__GOAL OF THE EXERCISE__:
Retype all of the data without changing a single word.

__DATA__:
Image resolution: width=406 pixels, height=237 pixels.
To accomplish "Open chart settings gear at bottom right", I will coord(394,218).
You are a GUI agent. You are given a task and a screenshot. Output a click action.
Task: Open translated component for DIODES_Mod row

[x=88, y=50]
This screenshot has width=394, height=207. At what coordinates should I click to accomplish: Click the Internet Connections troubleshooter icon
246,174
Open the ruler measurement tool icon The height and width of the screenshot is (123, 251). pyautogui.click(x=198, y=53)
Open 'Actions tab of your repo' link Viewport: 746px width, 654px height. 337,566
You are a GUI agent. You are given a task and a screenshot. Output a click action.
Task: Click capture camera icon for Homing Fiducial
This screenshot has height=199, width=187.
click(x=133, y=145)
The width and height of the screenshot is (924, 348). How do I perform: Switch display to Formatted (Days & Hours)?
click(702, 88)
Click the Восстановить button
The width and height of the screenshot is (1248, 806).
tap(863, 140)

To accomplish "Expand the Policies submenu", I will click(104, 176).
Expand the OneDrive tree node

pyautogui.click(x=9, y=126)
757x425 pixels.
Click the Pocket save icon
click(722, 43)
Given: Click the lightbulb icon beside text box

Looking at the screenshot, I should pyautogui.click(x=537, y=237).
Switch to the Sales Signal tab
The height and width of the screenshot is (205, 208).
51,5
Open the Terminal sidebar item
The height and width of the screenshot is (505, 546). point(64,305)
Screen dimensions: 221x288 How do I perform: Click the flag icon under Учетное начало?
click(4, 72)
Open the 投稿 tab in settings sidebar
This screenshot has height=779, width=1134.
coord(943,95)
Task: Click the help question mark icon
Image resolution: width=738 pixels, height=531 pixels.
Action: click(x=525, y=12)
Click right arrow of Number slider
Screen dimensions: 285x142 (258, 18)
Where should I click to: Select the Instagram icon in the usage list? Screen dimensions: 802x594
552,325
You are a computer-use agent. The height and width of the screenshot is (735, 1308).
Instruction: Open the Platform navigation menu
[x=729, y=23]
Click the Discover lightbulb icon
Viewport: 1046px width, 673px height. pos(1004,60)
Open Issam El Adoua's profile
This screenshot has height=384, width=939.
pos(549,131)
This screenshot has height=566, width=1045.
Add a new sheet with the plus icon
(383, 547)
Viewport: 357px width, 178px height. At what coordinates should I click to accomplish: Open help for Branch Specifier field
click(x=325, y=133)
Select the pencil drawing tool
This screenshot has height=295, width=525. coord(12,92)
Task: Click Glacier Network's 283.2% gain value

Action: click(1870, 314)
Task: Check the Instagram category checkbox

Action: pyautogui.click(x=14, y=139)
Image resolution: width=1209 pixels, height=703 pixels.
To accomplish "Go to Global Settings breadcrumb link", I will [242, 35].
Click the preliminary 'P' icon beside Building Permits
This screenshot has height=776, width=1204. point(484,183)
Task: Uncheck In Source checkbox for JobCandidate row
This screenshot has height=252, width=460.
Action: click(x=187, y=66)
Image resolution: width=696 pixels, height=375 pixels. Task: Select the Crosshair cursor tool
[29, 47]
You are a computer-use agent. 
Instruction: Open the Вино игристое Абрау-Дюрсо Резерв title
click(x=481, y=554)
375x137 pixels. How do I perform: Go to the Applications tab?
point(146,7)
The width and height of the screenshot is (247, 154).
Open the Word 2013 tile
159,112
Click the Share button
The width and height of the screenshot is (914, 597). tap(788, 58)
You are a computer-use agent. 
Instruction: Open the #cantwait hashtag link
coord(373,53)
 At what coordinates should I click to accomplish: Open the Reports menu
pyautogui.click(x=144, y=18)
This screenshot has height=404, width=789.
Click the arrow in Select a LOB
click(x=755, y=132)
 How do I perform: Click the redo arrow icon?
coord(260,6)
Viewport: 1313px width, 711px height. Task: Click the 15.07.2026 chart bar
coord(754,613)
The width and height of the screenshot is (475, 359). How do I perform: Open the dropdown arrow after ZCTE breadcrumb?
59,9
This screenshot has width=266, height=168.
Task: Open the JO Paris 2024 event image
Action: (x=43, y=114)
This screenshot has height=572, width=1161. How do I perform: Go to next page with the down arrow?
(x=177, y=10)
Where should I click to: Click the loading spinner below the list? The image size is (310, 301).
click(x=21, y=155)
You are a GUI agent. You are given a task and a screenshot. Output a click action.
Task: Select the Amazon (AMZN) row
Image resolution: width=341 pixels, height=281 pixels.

__SOLUTION FOR THIS PROBLEM__:
Image resolution: width=406 pixels, height=237 pixels.
To accomplish "Open chart settings gear at bottom right", I will coord(394,218).
You are a GUI agent. You are given a task and a screenshot. Output a click action.
Task: Open translated component for DIODES_Mod row

[x=88, y=50]
This screenshot has width=394, height=207. At what coordinates should I click to accomplish: Click the Internet Connections troubleshooter icon
246,174
Open the ruler measurement tool icon The height and width of the screenshot is (123, 251). pyautogui.click(x=198, y=53)
Open 'Actions tab of your repo' link Viewport: 746px width, 654px height. 337,566
You are a GUI agent. You are given a task and a screenshot. Output a click action.
Task: Click capture camera icon for Homing Fiducial
This screenshot has height=199, width=187.
click(x=133, y=145)
The width and height of the screenshot is (924, 348). How do I perform: Switch display to Formatted (Days & Hours)?
click(702, 88)
Click the Восстановить button
The width and height of the screenshot is (1248, 806).
tap(863, 140)

To accomplish "Expand the Policies submenu", I will click(104, 176).
Expand the OneDrive tree node

pyautogui.click(x=9, y=126)
757x425 pixels.
Click the Pocket save icon
click(722, 43)
Given: Click the lightbulb icon beside text box

Looking at the screenshot, I should pyautogui.click(x=537, y=237).
Switch to the Sales Signal tab
The height and width of the screenshot is (205, 208).
51,5
Open the Terminal sidebar item
The height and width of the screenshot is (505, 546). point(64,305)
Screen dimensions: 221x288 How do I perform: Click the flag icon under Учетное начало?
click(4, 72)
Open the 投稿 tab in settings sidebar
This screenshot has height=779, width=1134.
coord(943,95)
Task: Click the help question mark icon
Image resolution: width=738 pixels, height=531 pixels.
Action: click(x=525, y=12)
Click right arrow of Number slider
Screen dimensions: 285x142 (258, 18)
Where should I click to: Select the Instagram icon in the usage list? Screen dimensions: 802x594
552,325
You are a computer-use agent. The height and width of the screenshot is (735, 1308).
Instruction: Open the Platform navigation menu
[x=729, y=23]
Click the Discover lightbulb icon
Viewport: 1046px width, 673px height. pos(1004,60)
Open Issam El Adoua's profile
This screenshot has height=384, width=939.
pos(549,131)
This screenshot has height=566, width=1045.
Add a new sheet with the plus icon
(383, 547)
Viewport: 357px width, 178px height. At what coordinates should I click to accomplish: Open help for Branch Specifier field
click(x=325, y=133)
Select the pencil drawing tool
This screenshot has height=295, width=525. coord(12,92)
Task: Click Glacier Network's 283.2% gain value

Action: click(1870, 314)
Task: Check the Instagram category checkbox

Action: pyautogui.click(x=14, y=139)
Image resolution: width=1209 pixels, height=703 pixels.
To accomplish "Go to Global Settings breadcrumb link", I will [242, 35].
Click the preliminary 'P' icon beside Building Permits
This screenshot has height=776, width=1204. point(484,183)
Task: Uncheck In Source checkbox for JobCandidate row
This screenshot has height=252, width=460.
Action: click(x=187, y=66)
Image resolution: width=696 pixels, height=375 pixels. Task: Select the Crosshair cursor tool
[29, 47]
You are a computer-use agent. 
Instruction: Open the Вино игристое Абрау-Дюрсо Резерв title
click(x=481, y=554)
375x137 pixels. How do I perform: Go to the Applications tab?
point(146,7)
The width and height of the screenshot is (247, 154).
Open the Word 2013 tile
159,112
Click the Share button
The width and height of the screenshot is (914, 597). tap(788, 58)
You are a computer-use agent. 
Instruction: Open the #cantwait hashtag link
coord(373,53)
 At what coordinates should I click to accomplish: Open the Reports menu
pyautogui.click(x=144, y=18)
This screenshot has height=404, width=789.
Click the arrow in Select a LOB
click(x=755, y=132)
 How do I perform: Click the redo arrow icon?
coord(260,6)
Viewport: 1313px width, 711px height. Task: Click the 15.07.2026 chart bar
coord(754,613)
The width and height of the screenshot is (475, 359). How do I perform: Open the dropdown arrow after ZCTE breadcrumb?
59,9
This screenshot has width=266, height=168.
Task: Open the JO Paris 2024 event image
Action: (x=43, y=114)
This screenshot has height=572, width=1161. How do I perform: Go to next page with the down arrow?
(x=177, y=10)
Where should I click to: Click the loading spinner below the list? The image size is (310, 301).
click(x=21, y=155)
You are a GUI agent. You are given a task and a screenshot. Output a click action.
Task: Select the Amazon (AMZN) row
Image resolution: width=341 pixels, height=281 pixels.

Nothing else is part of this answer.